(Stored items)
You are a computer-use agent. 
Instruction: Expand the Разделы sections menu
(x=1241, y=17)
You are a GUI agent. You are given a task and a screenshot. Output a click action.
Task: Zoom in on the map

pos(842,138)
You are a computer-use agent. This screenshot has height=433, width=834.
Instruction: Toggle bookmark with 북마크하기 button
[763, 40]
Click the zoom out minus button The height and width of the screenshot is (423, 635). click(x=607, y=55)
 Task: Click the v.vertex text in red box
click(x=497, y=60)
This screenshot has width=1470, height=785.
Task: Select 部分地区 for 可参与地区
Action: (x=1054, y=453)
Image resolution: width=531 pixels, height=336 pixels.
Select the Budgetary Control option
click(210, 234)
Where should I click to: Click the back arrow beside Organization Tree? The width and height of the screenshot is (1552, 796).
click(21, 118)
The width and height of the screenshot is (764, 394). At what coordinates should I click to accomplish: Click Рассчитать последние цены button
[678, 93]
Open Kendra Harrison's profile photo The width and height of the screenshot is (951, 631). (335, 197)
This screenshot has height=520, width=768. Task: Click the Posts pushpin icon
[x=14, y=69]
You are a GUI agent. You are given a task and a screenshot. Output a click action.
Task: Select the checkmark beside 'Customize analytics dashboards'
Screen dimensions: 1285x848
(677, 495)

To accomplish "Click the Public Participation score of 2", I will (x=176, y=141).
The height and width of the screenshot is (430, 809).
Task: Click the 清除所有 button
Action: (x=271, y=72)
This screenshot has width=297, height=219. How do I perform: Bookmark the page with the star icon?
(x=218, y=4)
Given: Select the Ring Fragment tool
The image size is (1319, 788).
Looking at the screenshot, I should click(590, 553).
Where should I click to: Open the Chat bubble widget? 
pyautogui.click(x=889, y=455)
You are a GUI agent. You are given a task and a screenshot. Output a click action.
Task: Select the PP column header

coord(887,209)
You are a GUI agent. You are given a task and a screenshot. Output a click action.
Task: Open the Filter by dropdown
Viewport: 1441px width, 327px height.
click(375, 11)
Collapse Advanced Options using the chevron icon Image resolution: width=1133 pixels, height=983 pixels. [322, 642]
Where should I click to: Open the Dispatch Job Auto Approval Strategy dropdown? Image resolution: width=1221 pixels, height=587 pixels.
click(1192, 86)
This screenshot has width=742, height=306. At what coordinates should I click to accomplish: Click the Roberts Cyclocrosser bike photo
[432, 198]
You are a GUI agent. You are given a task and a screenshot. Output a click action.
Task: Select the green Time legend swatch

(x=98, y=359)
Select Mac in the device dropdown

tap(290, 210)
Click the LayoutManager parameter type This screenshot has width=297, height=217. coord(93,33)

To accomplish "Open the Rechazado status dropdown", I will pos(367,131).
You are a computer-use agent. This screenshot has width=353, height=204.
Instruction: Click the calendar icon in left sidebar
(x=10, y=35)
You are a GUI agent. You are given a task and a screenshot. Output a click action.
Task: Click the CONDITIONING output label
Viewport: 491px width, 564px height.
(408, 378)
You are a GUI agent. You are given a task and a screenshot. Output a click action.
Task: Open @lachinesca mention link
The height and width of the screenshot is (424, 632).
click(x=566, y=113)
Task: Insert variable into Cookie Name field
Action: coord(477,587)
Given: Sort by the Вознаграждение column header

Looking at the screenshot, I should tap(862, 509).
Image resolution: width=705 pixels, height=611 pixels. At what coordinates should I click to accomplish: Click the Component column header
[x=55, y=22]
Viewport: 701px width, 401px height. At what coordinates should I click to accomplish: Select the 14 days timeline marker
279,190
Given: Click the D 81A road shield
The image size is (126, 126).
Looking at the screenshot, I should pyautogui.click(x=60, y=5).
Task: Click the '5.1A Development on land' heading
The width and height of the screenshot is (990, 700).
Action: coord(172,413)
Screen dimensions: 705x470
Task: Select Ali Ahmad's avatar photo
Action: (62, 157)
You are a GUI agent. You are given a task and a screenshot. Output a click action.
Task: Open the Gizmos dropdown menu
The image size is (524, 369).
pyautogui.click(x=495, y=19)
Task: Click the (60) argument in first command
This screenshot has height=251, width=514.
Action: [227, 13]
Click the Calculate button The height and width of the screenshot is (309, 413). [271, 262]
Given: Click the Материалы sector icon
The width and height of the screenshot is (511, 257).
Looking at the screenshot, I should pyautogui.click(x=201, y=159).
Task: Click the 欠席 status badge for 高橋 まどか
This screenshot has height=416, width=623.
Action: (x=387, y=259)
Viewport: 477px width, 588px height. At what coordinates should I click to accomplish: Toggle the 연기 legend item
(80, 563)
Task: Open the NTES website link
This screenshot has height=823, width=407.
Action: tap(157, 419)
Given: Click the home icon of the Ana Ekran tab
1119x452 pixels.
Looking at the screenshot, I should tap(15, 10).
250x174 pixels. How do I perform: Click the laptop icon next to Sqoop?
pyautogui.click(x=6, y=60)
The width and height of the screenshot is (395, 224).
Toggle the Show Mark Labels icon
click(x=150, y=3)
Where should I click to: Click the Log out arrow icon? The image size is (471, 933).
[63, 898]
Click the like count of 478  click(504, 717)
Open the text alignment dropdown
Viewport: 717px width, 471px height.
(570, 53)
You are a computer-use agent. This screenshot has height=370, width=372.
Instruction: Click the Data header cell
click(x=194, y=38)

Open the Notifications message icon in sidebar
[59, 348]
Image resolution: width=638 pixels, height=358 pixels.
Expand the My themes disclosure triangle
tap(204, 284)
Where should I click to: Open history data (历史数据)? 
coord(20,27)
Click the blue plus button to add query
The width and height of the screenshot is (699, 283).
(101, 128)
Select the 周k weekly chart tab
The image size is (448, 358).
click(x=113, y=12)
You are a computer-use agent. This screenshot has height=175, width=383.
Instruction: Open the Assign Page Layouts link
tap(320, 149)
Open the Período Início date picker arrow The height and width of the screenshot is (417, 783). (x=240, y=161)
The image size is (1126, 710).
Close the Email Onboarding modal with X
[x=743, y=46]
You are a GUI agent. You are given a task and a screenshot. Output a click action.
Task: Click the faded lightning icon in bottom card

**THE PROBLEM:** For every line above that holds the word "status", report the whole line.

**PROBLEM SOLUTION:**
To accomplish "Open the Rechazado status dropdown", I will pos(367,131).
Task: Click the 欠席 status badge for 高橋 まどか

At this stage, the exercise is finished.